En tout état de cause, des observateurs n’avaient pas manqué de se poser des questions sur ces postures de tous ordres en marge du Pds. Etait-ce une façon de se positionner pour la succession de Wade, de contester un éventuel parachutage à la direction du parti ou un raccourci pour transhumer vers l’Apr ou Rewmi ? Ces divers courants et mouvements étaient pour le moins de l’eau dans la pirogue libérale. Et ça ruisselait de partout. La seule embellie pour l’ancien parti au pouvoir, aussi anecdotique qu’elle peut l’être selon pas mal d’observateurs, est le retour de Khouraïchi Thiam au Pds. Après avoir « courtisé » sans succès l’Apr, pendant des mois et des mois, l’ancien ministre de l’Economie maritime sous Abdoulaye Wade, s’était décidé la mort dans l’âme à regagner le bercail. « Après 22 mois d’attente devant les portes de l’Alliance pour la république (Apr), je reviens dans la maison mère, je reviens au bercail. Je suis à nouveau dans le parti. J’ai quitté définitivement l’autre rive », a-t-il dit devant ses militants l’autre semaine. Le Pds moribond avait presque jubilé avec le retour d’un « fils perdu» qui s’engageait à se battre à ses côtés pour gagner les collectivités locales, dans la région de Tambacounda.

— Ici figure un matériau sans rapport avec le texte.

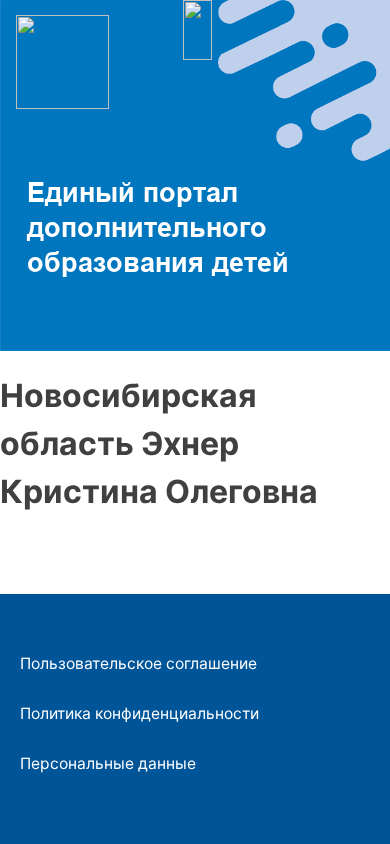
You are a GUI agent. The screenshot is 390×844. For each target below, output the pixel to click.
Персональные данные (108, 763)
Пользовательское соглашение (138, 663)
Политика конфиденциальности (139, 713)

De fil en aiguille, relèvent enfin des observateurs, ces divers éléments d’analyse renseignent à quel point le champ politique peut éclater davantage, à l’orée des élections locales et de la nécessaire redistribution des collectivités locales. Dans ce jeu, la coalition présidentielle patchwork risque de pâtir fortement des positionnements diffus qui se font çà et là comme des contrecoups des appétits de ses diverses composantes sur les mairies (Dakar, Saint-Louis, Diourbel, Pikine, Guédiéwaye, voire Thiès …). Au même titre que l’opposition qui peine encore à rassembler ses troupes, sous les coups de boutoir de la défaite de mars 2012, et qui attend à l’absence de Me Wade, voire d’Idrissa Seck qui joue à l’abonné absent, le « charismatique » leader pouvant la réconcilier avec elle-même.